Information compression using compressed sensing can play a significant role in scout performance by making the sensing more efficient and effective, whereas the REM remains efficient by storing compressed sensing data. Compression seems to be a solution to better exploit the limited hardware capabilities in terms of spectral coverage and speed, and also in terms of the required capacity of the data link to the fusion center.

4. Scout Design and Implementation Issues

The first task of the scout is to explore the spectral environment. The node should be compact enough for field operations on a mobile platform, for instance, a car. Accordingly, the requirements include the selection of appropriate algorithms for signal analysis and signal estimation, appropriate platforms and approaches for implementation procedures. The appropriate methods of information fusion and database programming are to be used to establish the REM.

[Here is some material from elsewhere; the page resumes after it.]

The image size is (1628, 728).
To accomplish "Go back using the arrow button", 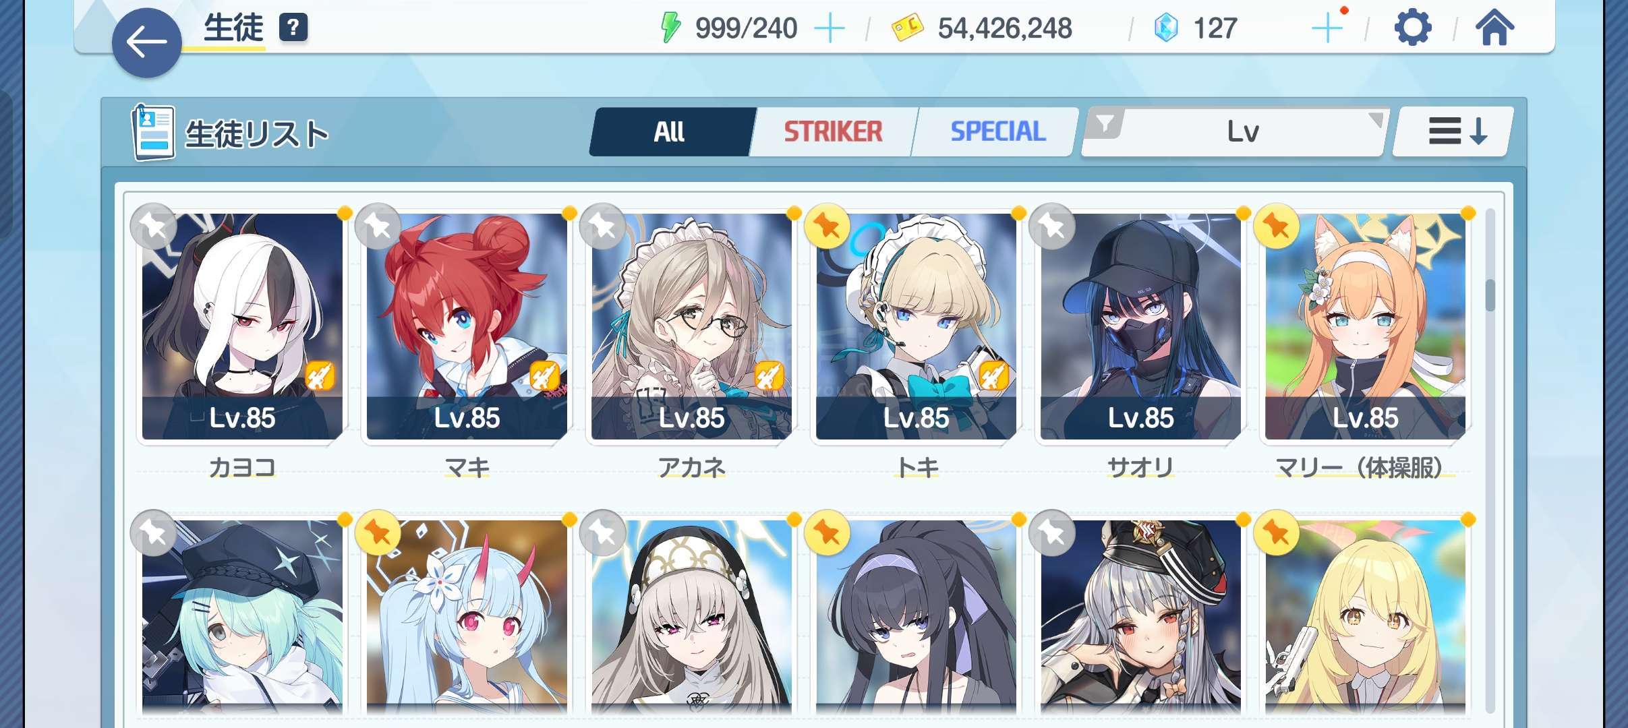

The important requirements in the implementation of scout include coherent multichannel receivers with wideband fast sensing capabilities. The antenna and bandwidth requirements are some of the key issues to be considered. Quality of service (QoS) and security issues are also important. Some of these issues are discussed here.

4.1. Antenna Requirements

From implementation point of view one of the important system parts required to perform estimation tasks discussed in Section 3 is wideband and/or tunable directional antennas which can gather information about spectrum resource in different directions for the given geographic location. Antenna arrays having direction-of-arrival (DoA) estimation capability makes the scout much more powerful than having a single antenna for both altruistic and opportunistic modes of operation. Direction finding is important for scout because it provides a bearing for a detected signal allowing to focus on a target area rather than random detection under the unknown resource distribution. It may be considered as a prerequisite for localization of a node. It makes possibility of tracking the target and allows intelligence fusion with other sensor data. By jointly exploiting spectrum and azimuth information, a more reliable automated emitter detection in dense scenarios becomes possible. For example, the spectral information combined with DoA information can distinguish between single emitter and multiple emitters along with their directions over a given frequency band as illustrated in Figure 7. It also provides SNR gain for the detection of weak signals. Separation of multiple stations for certain signal types is possible by direction finding. Additionally, high-resolution direction finding algorithms allow separation of multiple cochannel signals in the radio environment. Location and direction finding methods have been studied for long time [29, 30]; however robust, fast, simple, and highly accurate algorithms are still interesting topics for today’s research [31].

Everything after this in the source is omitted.